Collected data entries
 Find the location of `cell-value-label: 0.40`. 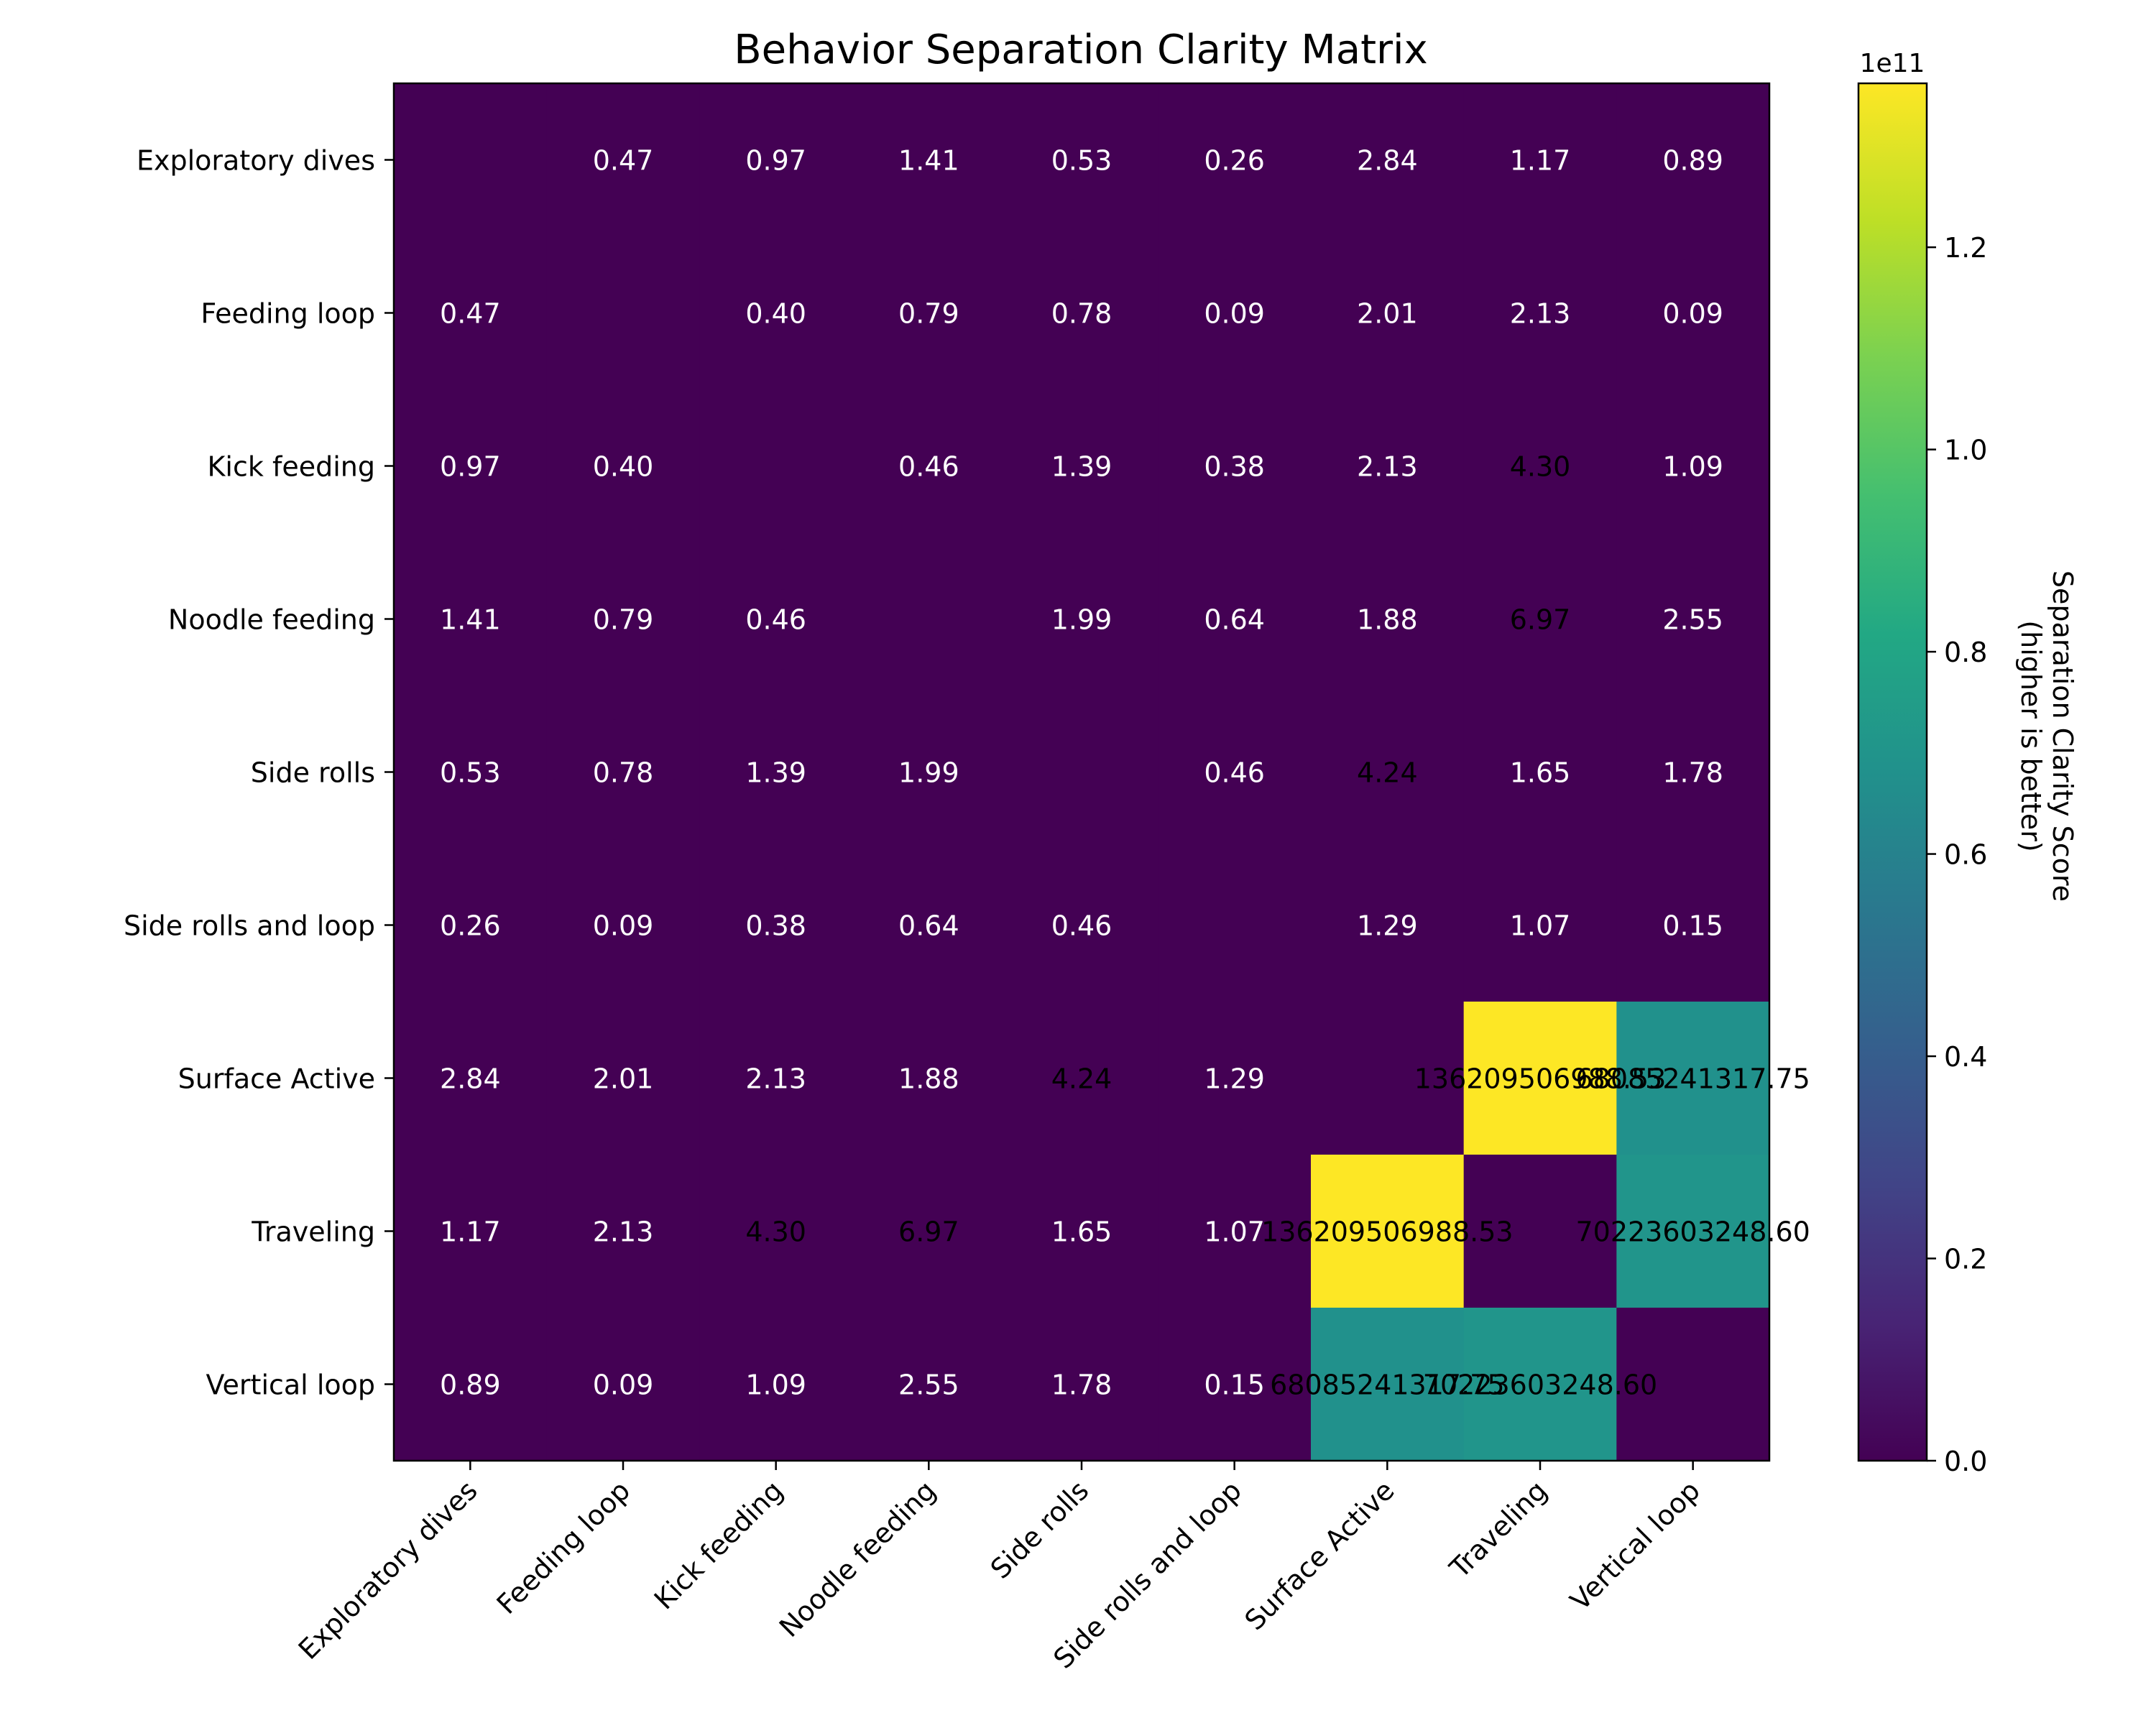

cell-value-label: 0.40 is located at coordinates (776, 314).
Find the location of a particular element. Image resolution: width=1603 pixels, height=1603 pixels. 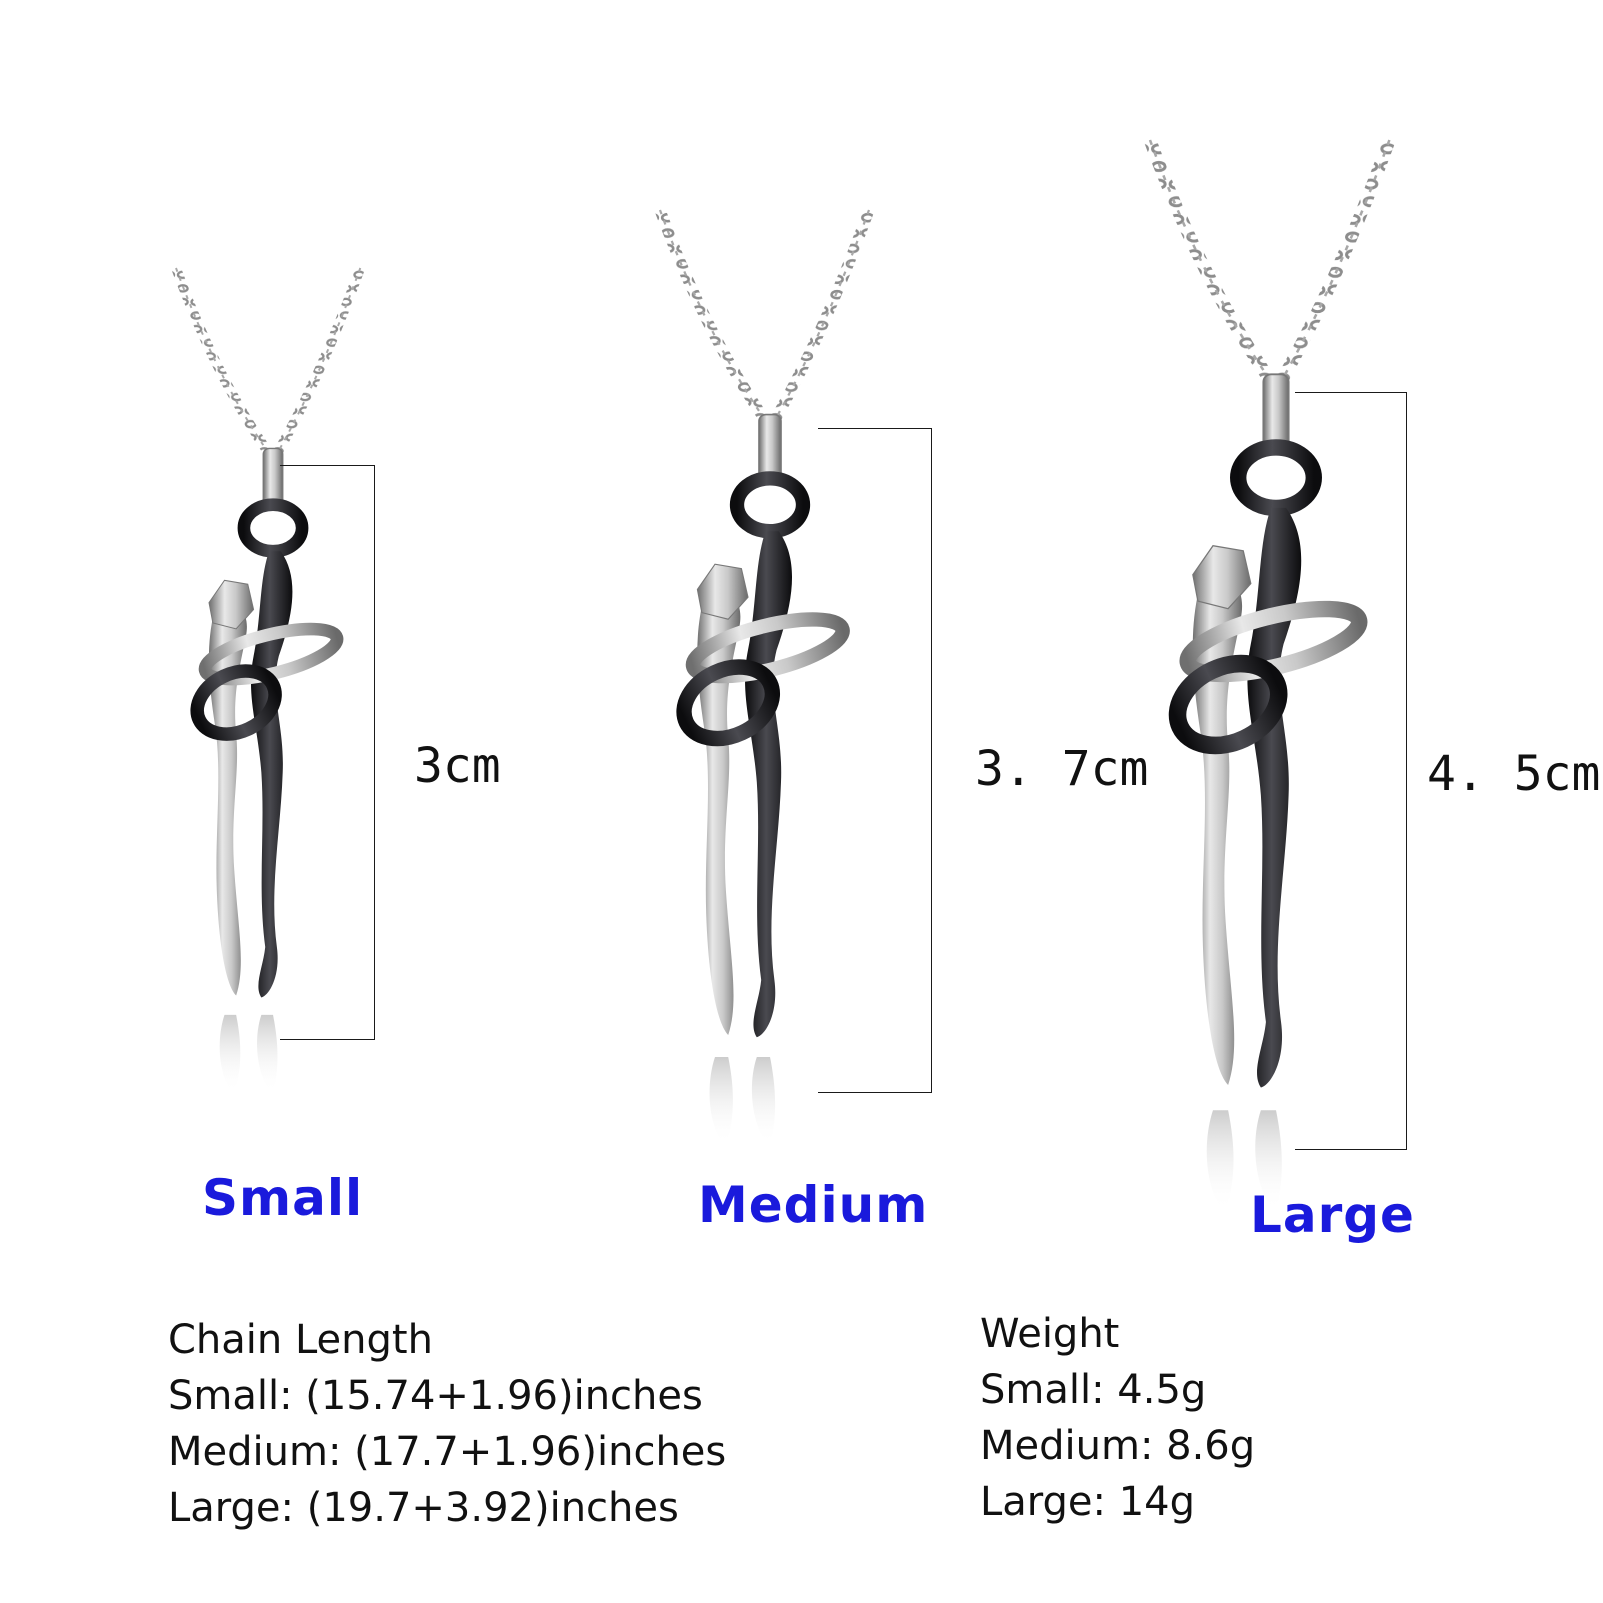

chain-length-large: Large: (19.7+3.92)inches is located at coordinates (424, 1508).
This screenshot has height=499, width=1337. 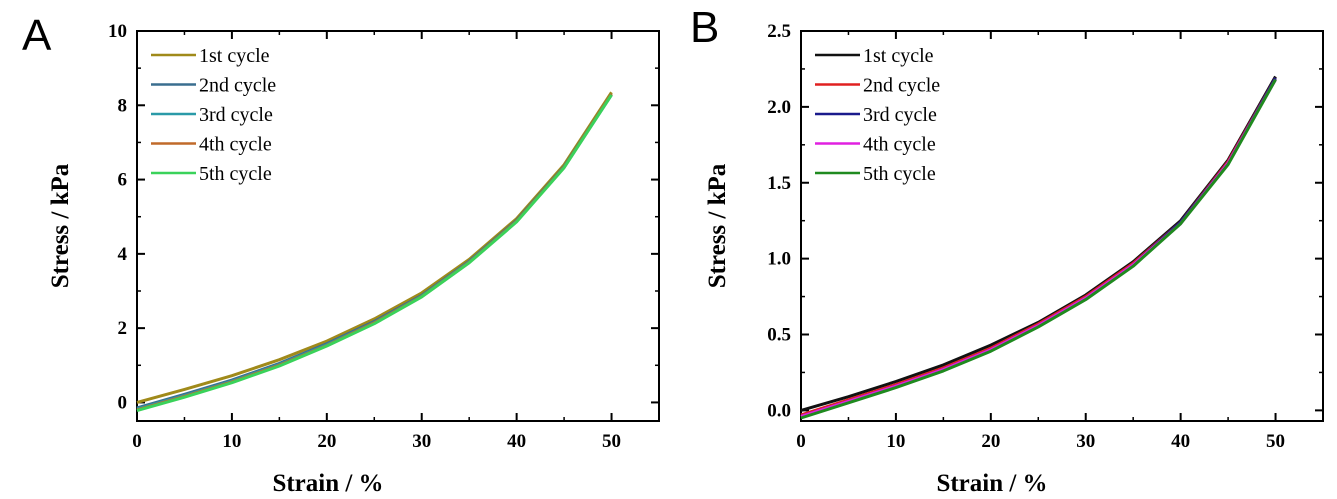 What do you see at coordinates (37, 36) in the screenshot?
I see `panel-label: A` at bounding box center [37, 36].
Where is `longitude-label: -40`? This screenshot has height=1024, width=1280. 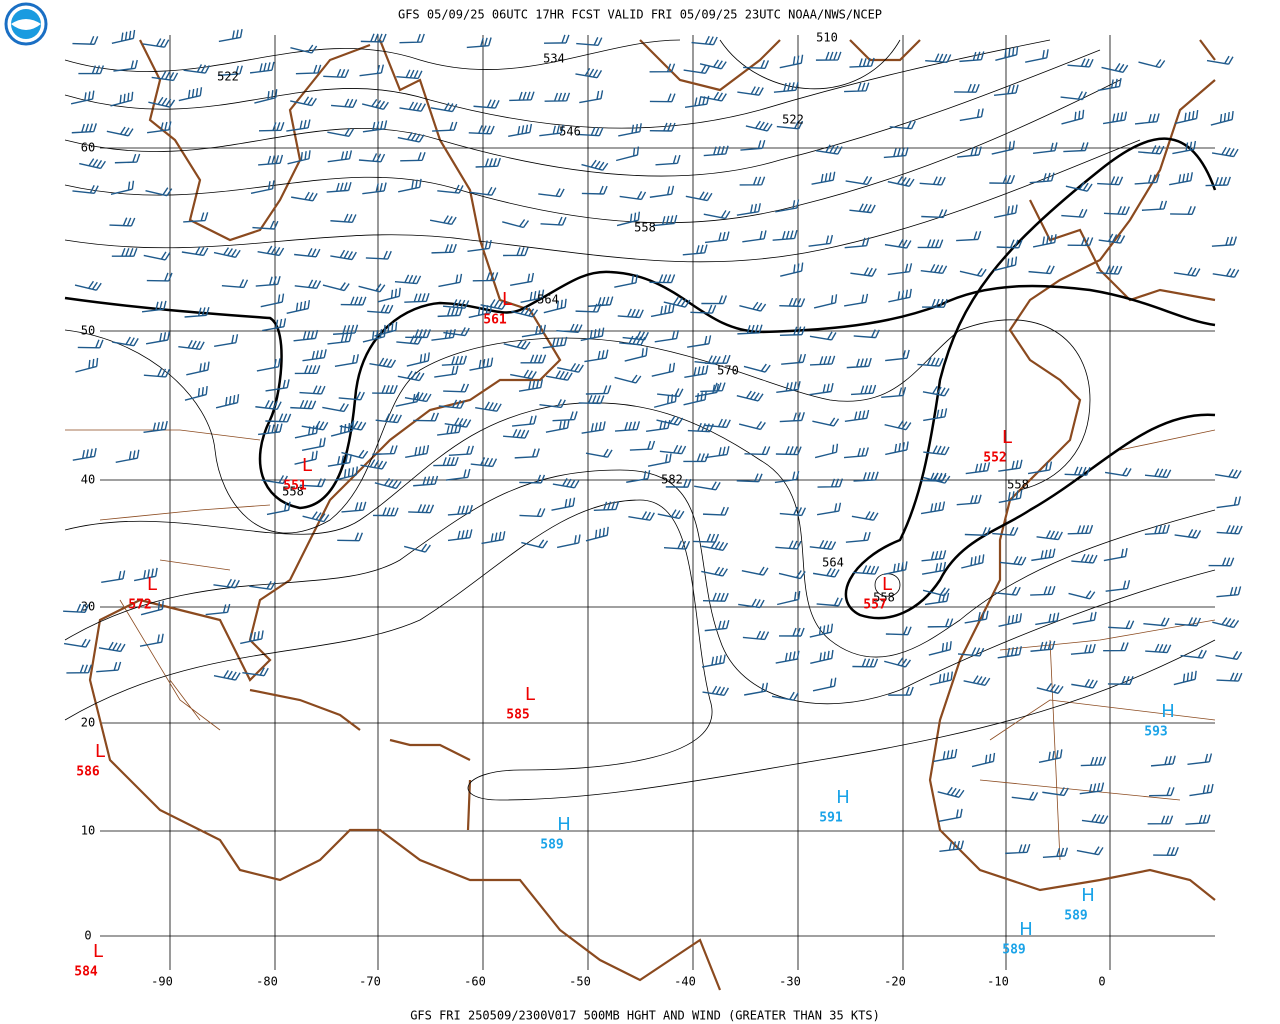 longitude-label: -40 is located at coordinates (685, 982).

» **WHAT TO DO**:
Please output the items from the line containing "Find the location of a" through the line containing "chain-length-large: Large: (19.7+3.92)inches" as a two-column CSV headed item and answer. Give one row per item, with each field in quotes, line breaks replaced by spaces, and the pictures left out.

» **COMPLETED EXERCISE**:
item,answer
"Find the location of a particular element. Image resolution: width=1603 pixels, height=1603 pixels.","chain-length-large: Large: (19.7+3.92)inches is located at coordinates (424, 1508)."